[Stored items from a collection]
-- Opening Marker --

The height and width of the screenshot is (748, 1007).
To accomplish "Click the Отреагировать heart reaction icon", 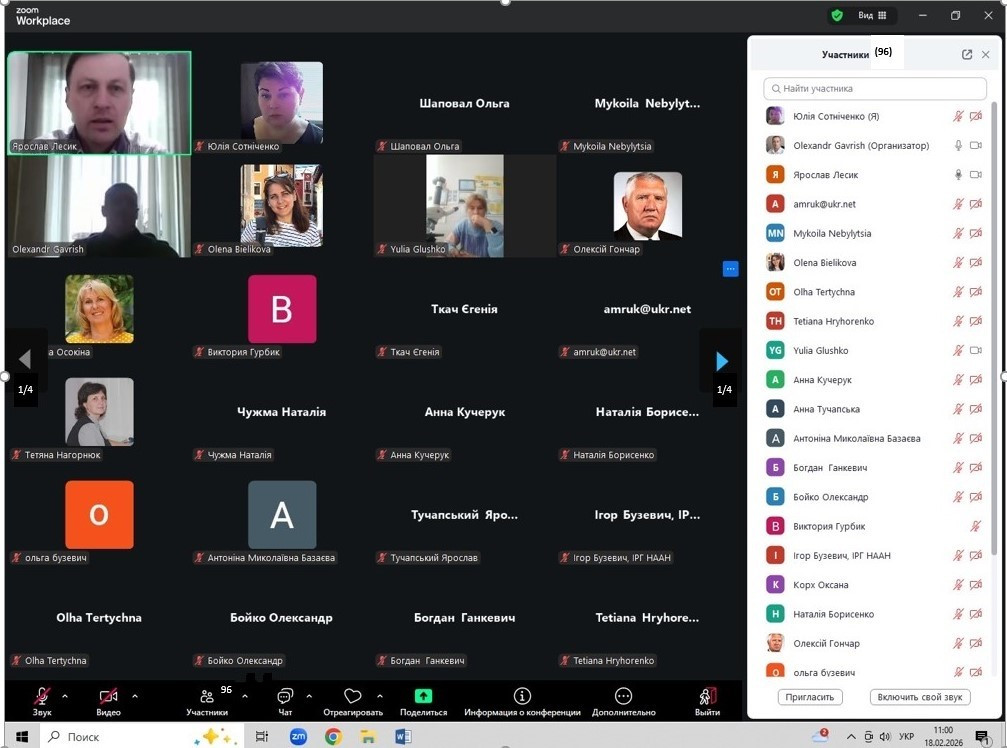I will [352, 696].
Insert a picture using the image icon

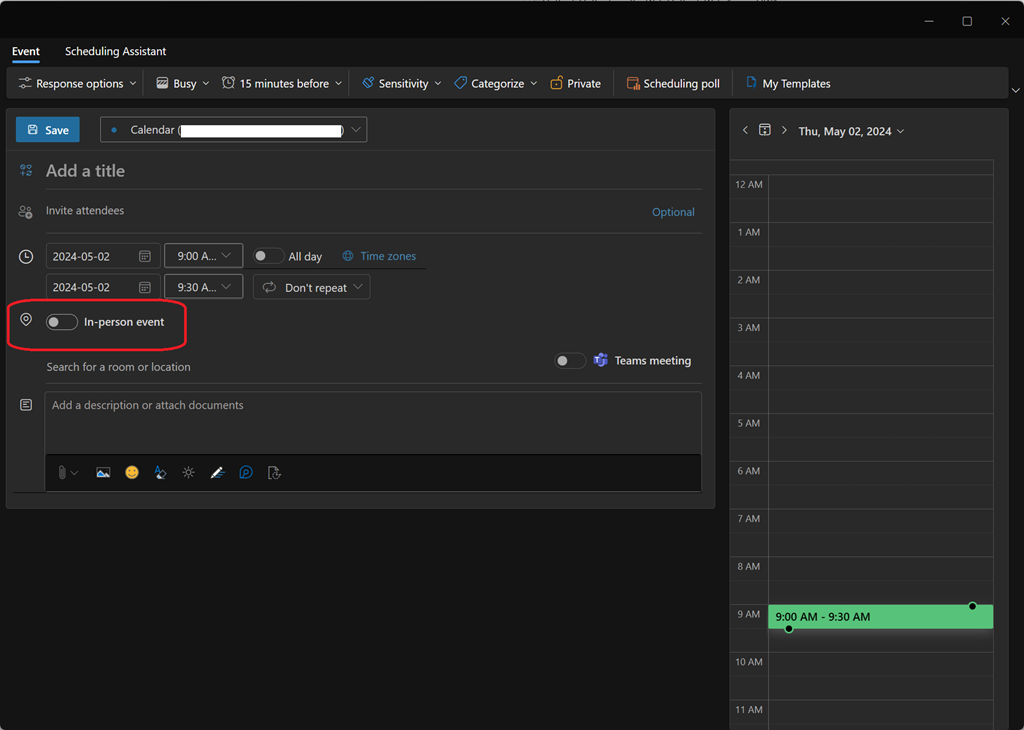pyautogui.click(x=103, y=473)
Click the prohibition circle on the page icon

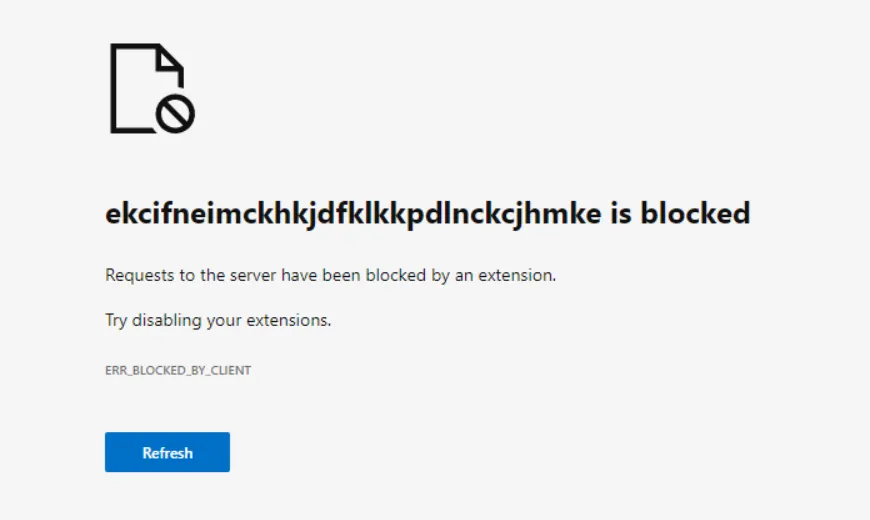175,114
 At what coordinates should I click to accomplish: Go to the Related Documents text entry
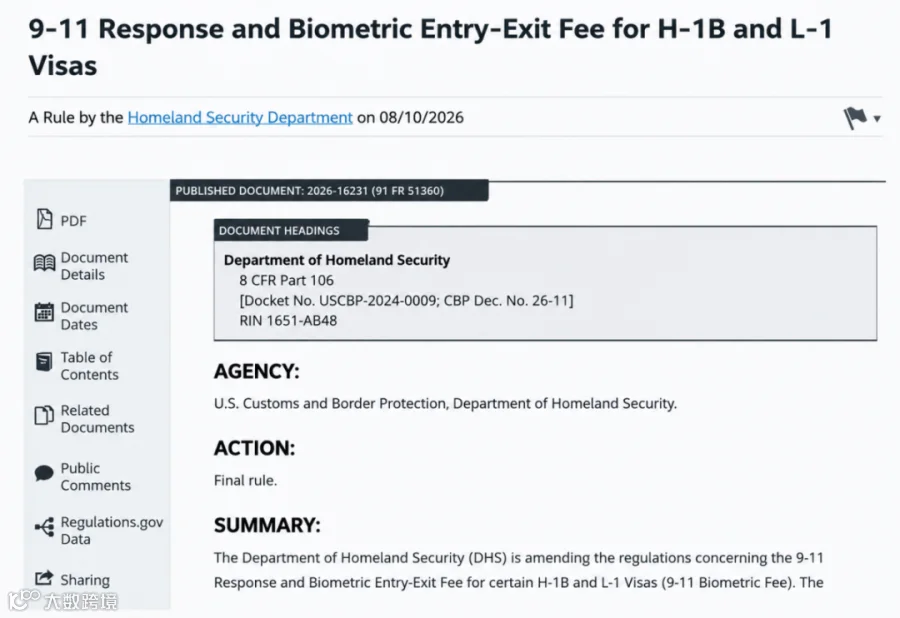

-- Closing Marker --

Precisely the lines from the one containing "Insert a picture using the image icon" to the end of the data above, both included, should be printed; leave the pictures out.

Insert a picture using the image icon

pyautogui.click(x=103, y=473)
Click the prohibition circle on the page icon

175,114
 At what coordinates should I click to accomplish: Go to the Related Documents text entry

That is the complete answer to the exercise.